▶ **What the task asks**
The line with "Screen dimensions: 1022x464" marks the first line to copy, and the line with "Click the Share button" marks the last. Transcribe that stretch of the data below exactly, without pictures.

• • • •

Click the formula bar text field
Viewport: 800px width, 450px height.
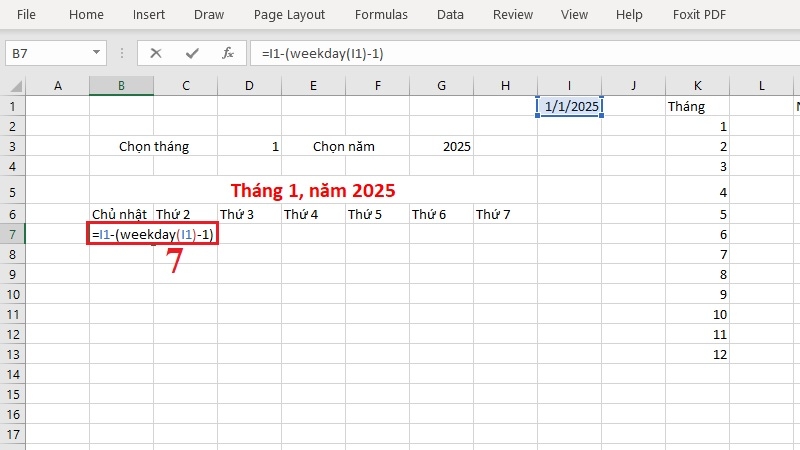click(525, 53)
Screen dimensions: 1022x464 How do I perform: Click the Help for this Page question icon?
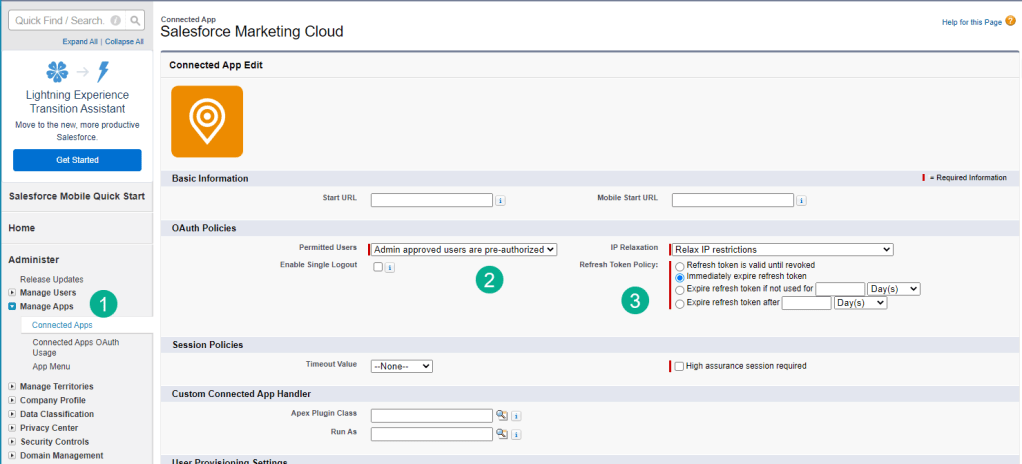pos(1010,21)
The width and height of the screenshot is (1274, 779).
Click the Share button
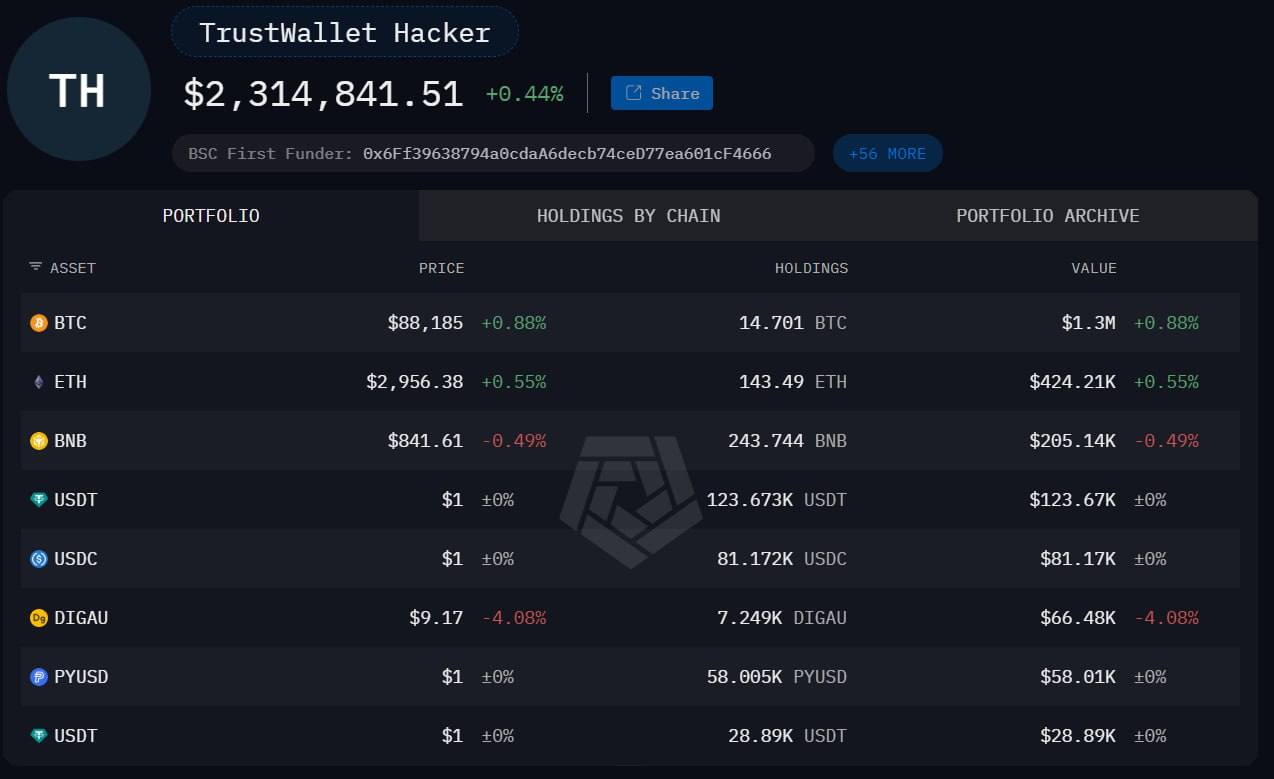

• • • •

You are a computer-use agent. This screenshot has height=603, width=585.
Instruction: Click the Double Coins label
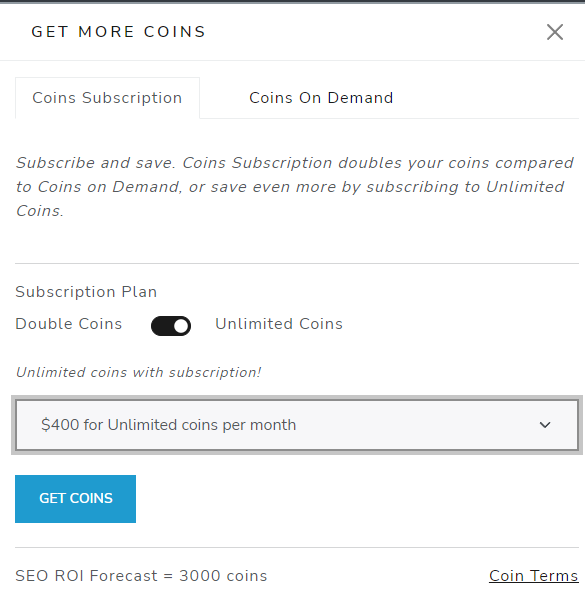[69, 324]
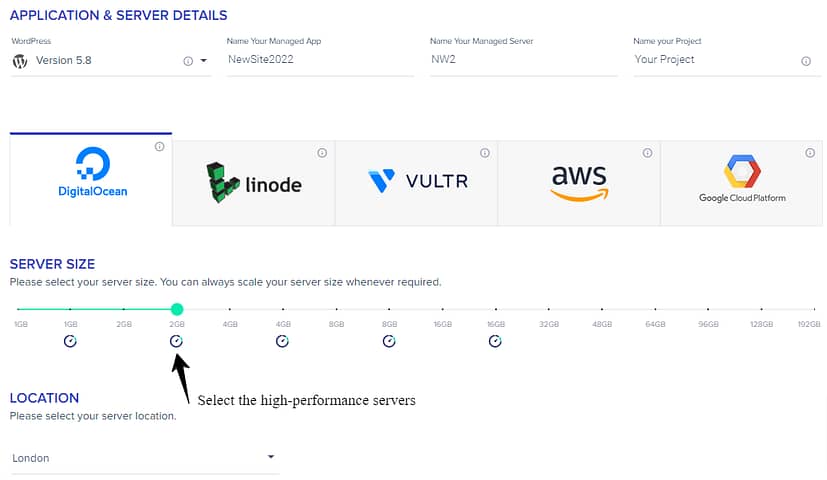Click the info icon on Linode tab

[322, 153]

• • • •

▶ **Output of the task**
Screen dimensions: 1022x464 How do I perform: Click the Help for this Page question icon?
pos(1010,21)
The width and height of the screenshot is (1274, 779).
Click the Share button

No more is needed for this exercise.